__Fragment do przeczytania__
###

To prawdziwa lekcja pokory. Tak naprawdę właśnie ta część szkolenia jest najważniejsza, ważniejsza od nauki wyprowadzania samochodu z poślizgu czy dynamicznego pokonywania zakrętów - istotne jest to, żeby nauczyć się, jak rozpoznawać potencjalnie niebezpieczne sytuacje i jak ich w praktyce unikać. W czasie takich szkoleń instruktorzy muszą często zaczynać od podstaw, czyli od tego, jak zająć odpowiednią pozycję za kierownicą, trzymać kierownicę, ustawić lusterka czy operować pedałami lub dźwignią zmiany biegów. Niestety, większość z nas ma mnóstwo złych nawyków, których czasem trudno się oduczyć.

Jakie są efekty takich szkoleń? Zwykle kierowcy zaczynają jeździć wolniej i ostrożniej, a liczba powodowanych przez nich wypadków wyraźnie maleje. Już w drodze powrotnej ze szkolenia kursanci jadą wolniej niż kilka godzin wcześniej. Korzyści są naprawdę wymierne!

Kupujesz auto - dokup szkolenie

Obok kierowców aut służbowych często okazję do udziału w szkoleniach tego typu mają nabywcy nowych aut o wysokich osiągach - oferują je takie firmy, jak Porsche, Subaru, Audi czy Mercedes. Kupując samochód za kilkaset tysięcy złotych, warto dopłacić niewielki ułamek tej ceny, żeby takie szkolenie odbyć. Kursy są zwykle dotowane przez producentów, bo korzyści są obopólne. Dla producenta samochodów ważny jest efekt PR-owy - żadna z firm motoryzacyjnych nie chce występować w nagłówkach gazet i telewizyjnych newsach w kontekście wypadków. Tytuły w stylu: „Kierujący autem marki X nie opanował samochodu. Są ofiary śmiertelne i ranni!” psują wizerunek, a skuteczne szkolenia pozwalają ograniczyć ryzyko takich zdarzeń. Z kolei kierowca może się podczas takiego szkolenia dowiedzieć nie tylko, jak bezpiecznie korzystać z możliwości drzemiących w aucie, lecz przede wszystkim - jakie są jego ograniczenia i limity samochodu. Niestety, na takich szkoleniach trzeba się również nastawić na to, że najpierw dowiemy się, jak mało wiemy o prowadzeniu auta - tyle że tu zwykle odbywa się to nieco delikatniej. Wiadomo - firmy nie chcą zrażać klientów do siebie.

###

__Wyodrębnione rekordy__
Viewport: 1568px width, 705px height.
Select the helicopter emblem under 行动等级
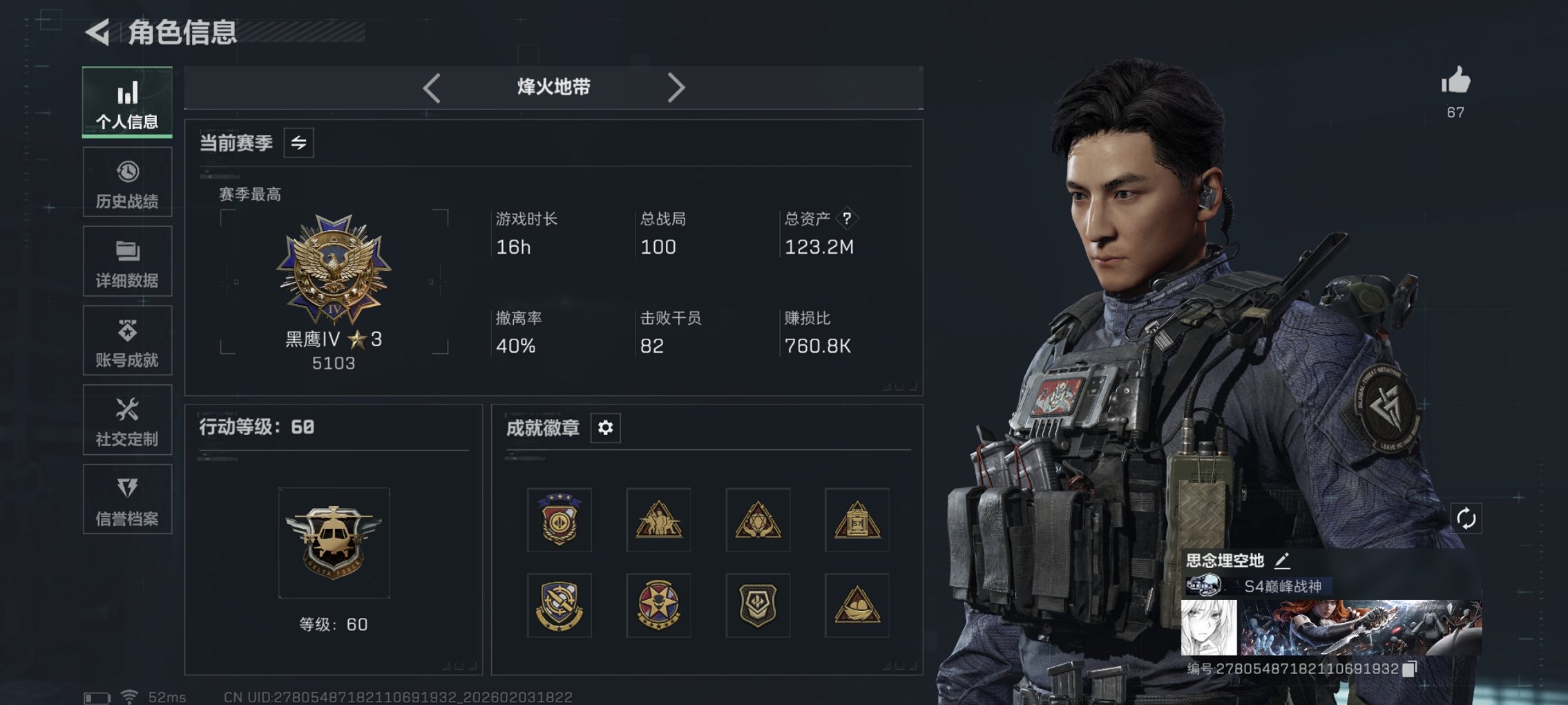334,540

###

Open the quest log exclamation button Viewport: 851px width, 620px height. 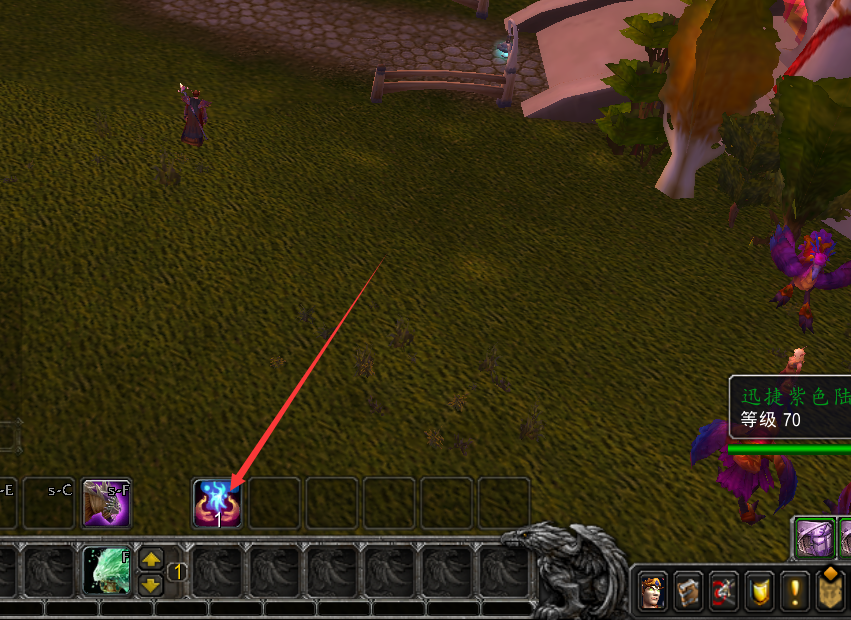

###

__Zestaw zadań__
(1) Które firmy, według fragmentu o szkoleniach kierowców, oferują takie szkolenia nabywcom nowych aut o wysokich osiągach?
(2) Przytocz z fragmentu o szkoleniach kierowców dosłowny tekst od słów „To prawdziwa lekcja” aż do słów „trudno się oduczyć.” włącznie.
Rekordy pochodzą z innego źródła niż fragment o szkoleniach kierowców.

__Udzielone odpowiedzi__
(1) Porsche, Subaru, Audi i Mercedes.

(2)
To prawdziwa lekcja pokory. Tak naprawdę właśnie ta część szkolenia jest najważniejsza, ważniejsza od nauki wyprowadzania samochodu z poślizgu czy dynamicznego pokonywania zakrętów - istotne jest to, żeby nauczyć się, jak rozpoznawać potencjalnie niebezpieczne sytuacje i jak ich w praktyce unikać. W czasie takich szkoleń instruktorzy muszą często zaczynać od podstaw, czyli od tego, jak zająć odpowiednią pozycję za kierownicą, trzymać kierownicę, ustawić lusterka czy operować pedałami lub dźwignią zmiany biegów. Niestety, większość z nas ma mnóstwo złych nawyków, których czasem trudno się oduczyć.